Sky-high healing

Six takeaways from the first-ever high-rise healthcare seminar

On April 26th, 2016 the city of Chicago hosted a unique event as both healthcare and high-rise building professionals gathered to share notes at the Chicago Committee on High Rise Buildings (CCHRB) High Rise Healthcare Facilities for the 21st Century seminar. VOA’s Doug King, who serves as the CCHRB chairperson for high-rise healthcare moderated the event and kicked-off the presentations with an overview of the topic at hand. The session featured five presentations followed by a Q&A moderated by King touching on themes related to planning/design, elevators, building systems, building enclosures, and healthcare facility codes/guidelines. Here are six aspects of high-rise healthcare design that really resonated with me.

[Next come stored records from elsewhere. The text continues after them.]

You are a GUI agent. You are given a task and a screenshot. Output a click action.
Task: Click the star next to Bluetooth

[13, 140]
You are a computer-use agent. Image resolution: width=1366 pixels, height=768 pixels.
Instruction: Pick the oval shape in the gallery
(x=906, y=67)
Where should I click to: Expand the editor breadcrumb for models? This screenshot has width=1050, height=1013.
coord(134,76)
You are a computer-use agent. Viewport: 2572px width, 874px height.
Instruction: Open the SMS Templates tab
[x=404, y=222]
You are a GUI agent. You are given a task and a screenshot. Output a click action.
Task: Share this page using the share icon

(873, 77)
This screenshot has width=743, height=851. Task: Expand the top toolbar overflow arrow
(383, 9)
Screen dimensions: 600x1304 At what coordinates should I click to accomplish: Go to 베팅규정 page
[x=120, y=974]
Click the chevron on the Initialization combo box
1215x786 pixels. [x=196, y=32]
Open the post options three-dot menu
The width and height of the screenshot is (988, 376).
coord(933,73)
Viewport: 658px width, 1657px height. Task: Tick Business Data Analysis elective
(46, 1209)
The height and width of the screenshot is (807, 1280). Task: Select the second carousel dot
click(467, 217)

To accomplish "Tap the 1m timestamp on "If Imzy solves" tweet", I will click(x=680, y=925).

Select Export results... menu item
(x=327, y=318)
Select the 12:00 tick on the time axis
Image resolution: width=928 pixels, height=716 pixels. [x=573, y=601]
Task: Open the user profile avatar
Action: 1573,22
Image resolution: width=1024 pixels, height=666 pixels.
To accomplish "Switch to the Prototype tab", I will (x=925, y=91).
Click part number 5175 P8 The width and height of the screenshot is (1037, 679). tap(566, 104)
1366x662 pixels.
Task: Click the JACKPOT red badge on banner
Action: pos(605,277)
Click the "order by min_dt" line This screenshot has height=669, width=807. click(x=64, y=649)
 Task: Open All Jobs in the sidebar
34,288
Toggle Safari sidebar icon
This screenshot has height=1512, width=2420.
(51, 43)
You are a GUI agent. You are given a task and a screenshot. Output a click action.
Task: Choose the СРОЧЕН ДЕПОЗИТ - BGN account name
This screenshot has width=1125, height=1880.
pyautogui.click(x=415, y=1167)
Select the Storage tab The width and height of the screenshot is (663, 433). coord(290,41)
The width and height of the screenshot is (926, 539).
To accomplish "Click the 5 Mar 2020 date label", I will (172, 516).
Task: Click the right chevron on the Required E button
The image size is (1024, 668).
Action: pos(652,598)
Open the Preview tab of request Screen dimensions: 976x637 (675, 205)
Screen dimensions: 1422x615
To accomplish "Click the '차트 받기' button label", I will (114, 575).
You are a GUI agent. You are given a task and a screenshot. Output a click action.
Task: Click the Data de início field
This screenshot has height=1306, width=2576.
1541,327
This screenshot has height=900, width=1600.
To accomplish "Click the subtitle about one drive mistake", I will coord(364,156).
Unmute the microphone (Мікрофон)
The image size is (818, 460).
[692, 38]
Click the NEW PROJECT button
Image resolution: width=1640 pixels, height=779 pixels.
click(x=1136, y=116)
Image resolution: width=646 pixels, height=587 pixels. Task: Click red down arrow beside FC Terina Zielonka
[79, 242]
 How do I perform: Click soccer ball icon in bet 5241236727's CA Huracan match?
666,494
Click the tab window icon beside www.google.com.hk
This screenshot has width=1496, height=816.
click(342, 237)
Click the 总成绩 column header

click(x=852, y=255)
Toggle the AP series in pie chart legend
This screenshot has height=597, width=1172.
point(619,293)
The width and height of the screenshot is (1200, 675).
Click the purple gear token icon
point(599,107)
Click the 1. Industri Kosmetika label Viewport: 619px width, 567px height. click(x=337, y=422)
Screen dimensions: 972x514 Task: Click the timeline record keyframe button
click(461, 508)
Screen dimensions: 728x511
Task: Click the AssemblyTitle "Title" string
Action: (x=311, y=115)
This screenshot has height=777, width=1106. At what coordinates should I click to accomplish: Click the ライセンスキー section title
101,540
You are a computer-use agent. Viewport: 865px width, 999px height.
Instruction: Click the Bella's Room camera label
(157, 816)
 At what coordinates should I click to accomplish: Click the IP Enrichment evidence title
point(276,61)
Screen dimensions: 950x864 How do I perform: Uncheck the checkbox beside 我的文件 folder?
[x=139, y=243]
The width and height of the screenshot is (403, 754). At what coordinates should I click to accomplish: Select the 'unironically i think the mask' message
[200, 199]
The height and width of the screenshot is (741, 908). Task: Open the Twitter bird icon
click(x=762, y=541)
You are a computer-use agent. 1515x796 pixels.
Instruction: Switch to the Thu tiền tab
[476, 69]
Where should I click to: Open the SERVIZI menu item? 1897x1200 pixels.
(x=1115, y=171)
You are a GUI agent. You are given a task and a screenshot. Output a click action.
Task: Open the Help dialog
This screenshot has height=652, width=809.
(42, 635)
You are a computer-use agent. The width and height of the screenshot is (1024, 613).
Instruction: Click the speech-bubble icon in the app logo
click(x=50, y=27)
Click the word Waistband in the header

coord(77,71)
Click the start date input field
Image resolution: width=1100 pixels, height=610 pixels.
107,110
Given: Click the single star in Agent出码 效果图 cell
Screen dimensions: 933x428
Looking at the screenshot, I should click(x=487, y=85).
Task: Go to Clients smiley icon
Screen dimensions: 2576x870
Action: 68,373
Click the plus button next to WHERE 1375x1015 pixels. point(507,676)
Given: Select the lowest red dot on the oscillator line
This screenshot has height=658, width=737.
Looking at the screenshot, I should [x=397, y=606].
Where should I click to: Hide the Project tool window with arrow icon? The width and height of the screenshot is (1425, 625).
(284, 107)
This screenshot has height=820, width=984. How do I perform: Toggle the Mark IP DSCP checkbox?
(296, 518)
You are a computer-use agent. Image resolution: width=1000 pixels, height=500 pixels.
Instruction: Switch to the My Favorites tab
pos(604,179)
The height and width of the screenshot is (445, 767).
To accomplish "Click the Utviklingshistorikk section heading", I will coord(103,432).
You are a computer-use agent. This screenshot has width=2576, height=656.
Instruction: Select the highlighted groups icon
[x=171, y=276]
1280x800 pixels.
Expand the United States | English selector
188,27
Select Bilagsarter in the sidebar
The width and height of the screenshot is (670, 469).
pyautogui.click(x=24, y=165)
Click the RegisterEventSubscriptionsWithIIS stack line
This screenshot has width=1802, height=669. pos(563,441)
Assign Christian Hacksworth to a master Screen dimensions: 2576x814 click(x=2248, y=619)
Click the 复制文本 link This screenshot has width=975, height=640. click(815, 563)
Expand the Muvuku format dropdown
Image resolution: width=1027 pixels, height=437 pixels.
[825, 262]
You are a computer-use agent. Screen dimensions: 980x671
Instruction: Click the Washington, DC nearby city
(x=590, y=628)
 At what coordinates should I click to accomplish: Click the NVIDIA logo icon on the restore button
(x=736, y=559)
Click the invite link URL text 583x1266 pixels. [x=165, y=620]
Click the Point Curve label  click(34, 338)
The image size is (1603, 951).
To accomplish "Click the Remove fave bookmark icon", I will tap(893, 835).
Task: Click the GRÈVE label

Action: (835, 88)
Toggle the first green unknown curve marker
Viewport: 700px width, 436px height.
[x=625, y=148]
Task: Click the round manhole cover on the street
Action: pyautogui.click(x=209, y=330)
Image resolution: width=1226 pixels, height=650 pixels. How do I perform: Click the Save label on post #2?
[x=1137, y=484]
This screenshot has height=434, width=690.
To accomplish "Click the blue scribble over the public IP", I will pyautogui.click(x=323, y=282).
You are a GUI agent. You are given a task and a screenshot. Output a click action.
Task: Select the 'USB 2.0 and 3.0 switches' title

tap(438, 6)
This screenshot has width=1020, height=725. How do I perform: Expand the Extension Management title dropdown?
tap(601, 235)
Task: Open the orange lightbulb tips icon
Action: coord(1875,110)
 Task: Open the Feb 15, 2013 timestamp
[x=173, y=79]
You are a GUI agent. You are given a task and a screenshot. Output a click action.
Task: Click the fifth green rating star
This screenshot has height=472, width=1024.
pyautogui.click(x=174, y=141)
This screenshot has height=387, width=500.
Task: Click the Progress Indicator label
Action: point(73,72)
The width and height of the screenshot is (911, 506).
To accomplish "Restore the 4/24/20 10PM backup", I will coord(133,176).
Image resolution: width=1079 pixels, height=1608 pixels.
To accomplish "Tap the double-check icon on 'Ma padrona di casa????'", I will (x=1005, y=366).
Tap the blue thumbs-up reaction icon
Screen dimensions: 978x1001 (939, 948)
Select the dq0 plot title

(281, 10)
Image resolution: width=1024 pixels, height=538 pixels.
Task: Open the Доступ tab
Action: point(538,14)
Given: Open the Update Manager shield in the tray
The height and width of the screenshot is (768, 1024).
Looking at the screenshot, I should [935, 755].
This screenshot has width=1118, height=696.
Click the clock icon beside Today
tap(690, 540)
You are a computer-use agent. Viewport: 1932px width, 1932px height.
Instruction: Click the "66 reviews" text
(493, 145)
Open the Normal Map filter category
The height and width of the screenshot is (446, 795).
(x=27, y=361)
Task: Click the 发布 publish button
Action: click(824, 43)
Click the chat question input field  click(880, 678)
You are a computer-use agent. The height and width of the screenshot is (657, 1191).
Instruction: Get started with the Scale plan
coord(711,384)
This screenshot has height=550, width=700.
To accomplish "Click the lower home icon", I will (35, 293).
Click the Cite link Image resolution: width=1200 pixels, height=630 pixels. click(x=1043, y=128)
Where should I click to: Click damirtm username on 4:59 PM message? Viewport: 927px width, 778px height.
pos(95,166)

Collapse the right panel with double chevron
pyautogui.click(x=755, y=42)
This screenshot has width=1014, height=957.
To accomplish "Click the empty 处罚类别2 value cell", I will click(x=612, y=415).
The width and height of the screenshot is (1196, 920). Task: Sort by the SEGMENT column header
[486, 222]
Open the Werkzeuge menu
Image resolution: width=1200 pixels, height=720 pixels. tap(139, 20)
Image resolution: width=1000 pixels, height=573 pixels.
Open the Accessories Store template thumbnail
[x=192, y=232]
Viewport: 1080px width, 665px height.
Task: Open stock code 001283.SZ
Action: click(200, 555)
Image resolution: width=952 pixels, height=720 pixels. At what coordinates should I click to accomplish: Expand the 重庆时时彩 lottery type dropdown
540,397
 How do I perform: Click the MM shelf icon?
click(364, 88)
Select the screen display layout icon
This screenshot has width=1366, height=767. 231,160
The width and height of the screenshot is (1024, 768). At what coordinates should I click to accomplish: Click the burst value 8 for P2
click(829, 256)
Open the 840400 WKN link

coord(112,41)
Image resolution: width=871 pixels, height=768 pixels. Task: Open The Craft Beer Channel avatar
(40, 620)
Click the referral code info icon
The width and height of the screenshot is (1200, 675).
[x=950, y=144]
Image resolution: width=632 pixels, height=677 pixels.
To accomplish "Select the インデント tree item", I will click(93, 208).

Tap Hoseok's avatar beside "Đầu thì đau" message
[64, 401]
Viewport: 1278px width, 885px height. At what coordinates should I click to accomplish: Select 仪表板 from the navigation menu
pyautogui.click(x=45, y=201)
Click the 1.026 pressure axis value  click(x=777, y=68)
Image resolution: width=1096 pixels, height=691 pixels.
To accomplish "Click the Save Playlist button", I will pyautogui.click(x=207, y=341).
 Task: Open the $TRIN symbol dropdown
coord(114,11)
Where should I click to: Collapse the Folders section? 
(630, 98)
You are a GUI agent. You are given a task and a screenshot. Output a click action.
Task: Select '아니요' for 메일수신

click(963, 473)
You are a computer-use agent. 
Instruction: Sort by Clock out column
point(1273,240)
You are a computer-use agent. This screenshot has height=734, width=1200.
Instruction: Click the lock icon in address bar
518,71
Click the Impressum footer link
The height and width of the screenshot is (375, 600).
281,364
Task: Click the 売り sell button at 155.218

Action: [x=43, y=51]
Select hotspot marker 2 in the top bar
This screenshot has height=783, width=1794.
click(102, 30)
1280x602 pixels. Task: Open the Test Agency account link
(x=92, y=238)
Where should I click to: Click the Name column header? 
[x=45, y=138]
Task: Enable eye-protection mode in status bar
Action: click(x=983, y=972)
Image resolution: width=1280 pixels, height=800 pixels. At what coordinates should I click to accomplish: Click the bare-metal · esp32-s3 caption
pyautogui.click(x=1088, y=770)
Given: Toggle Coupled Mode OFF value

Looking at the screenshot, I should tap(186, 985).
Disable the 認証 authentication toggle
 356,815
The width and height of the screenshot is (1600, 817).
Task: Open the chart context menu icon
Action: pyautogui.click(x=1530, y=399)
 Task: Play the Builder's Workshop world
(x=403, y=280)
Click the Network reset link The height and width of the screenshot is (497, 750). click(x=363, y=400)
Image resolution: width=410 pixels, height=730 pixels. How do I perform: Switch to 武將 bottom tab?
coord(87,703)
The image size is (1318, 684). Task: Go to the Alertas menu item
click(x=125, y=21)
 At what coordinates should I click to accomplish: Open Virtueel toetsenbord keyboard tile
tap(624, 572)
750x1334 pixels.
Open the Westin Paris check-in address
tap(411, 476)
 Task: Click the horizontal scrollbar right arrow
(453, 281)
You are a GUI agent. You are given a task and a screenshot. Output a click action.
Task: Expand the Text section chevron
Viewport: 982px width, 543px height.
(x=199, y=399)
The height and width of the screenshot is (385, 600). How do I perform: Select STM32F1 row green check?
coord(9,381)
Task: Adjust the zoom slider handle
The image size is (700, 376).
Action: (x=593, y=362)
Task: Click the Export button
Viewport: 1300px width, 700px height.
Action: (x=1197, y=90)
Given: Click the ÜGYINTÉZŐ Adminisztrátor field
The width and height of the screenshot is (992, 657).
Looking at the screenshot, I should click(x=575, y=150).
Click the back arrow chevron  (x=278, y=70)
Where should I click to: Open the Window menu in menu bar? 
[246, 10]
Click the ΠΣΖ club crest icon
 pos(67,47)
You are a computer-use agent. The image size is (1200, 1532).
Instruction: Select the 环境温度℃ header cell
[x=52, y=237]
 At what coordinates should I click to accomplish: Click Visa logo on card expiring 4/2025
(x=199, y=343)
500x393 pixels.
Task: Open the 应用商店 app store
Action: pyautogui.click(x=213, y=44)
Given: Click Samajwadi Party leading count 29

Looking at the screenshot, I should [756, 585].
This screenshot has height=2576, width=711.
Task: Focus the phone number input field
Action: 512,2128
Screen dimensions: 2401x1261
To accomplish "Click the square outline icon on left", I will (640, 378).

    With the industry shifting towards the goal of promoting health and wellness on a daily basis, urban healthcare facilities may begin to look more like community centers providing retail, restaurants, and other amenities at the ground level. Urban hospitals frequently become campuses with interconnecting bridges or tunnels for continuous flow through a live city.
    Much like a city, hospitals often see occupancy schedules running nonstop. It is harder to determine peak times in a hospital versus that of an office building which traditionally sees a rush at lunch, 9am, and 5pm. This 24-hour schedule results in more complex building system and elevator system designs.
    A critical element in healthcare is access and wayfinding for multiple categories of visitors, staff, patient types, research and education groups who must reach locations for loading docks, clean or sterile supplies, waste/soiled disposal, parking, drop-off, helipad, and more.
    In large healthcare facilities, organizations can merge clinical, research, and educational elements of their comprehensive care practices under one roof, resulting in “use integration” of a single building.  If shared floors between uses are desired, it can be a challenge to seamlessly connect these functions while minimizing core and utility pathways such as mechanical shafts, stacked electrical and IT closets and elevators.  A larger floor plate may be needed which could be limited in an urban setting.  It is also important to integrate the additional MEP spaces usually required in a hospital due to system redundancy and systems unique to healthcare (filtered water supplies, nurse call, dedicated OR air handlers and more).
    The world’s tallest hospitals only reach 400-500’. The conference audience wondered why. Is this height limitation a reaction to the market in major cities, splitting services between multiple buildings? Or were there other concerns about applying tall or supertall methodologies for the healthcare building type?  Mehdi Jalayerian (from ESD Global) offered one explanation from the building systems perspective.  He noted that once a building surpasses 400-500’, it takes on “a whole new high rise design philosophy” requiring smaller vertical zones to isolate larger pressures.
    Hospitals are often compartmentalized to comply with life safety measures related to the spread of smoke and fire. This concept also benefits high rises by limiting the stack affect (when warmer air inside migrates upward, drawing cooler outside air in) within separated zones through the height of the building.  A big concern with high-rise hospitals is patient evacuation during an emergency.  Some believe elevators should be used for evacuation while others insist that no evacuation at all is best because patients can remain safe within a fire or smoke-proof compartment.These are just a few of the questions raised at this thought-provoking seminar.

High-rise healthcare is far from a topic that’s been exhausted.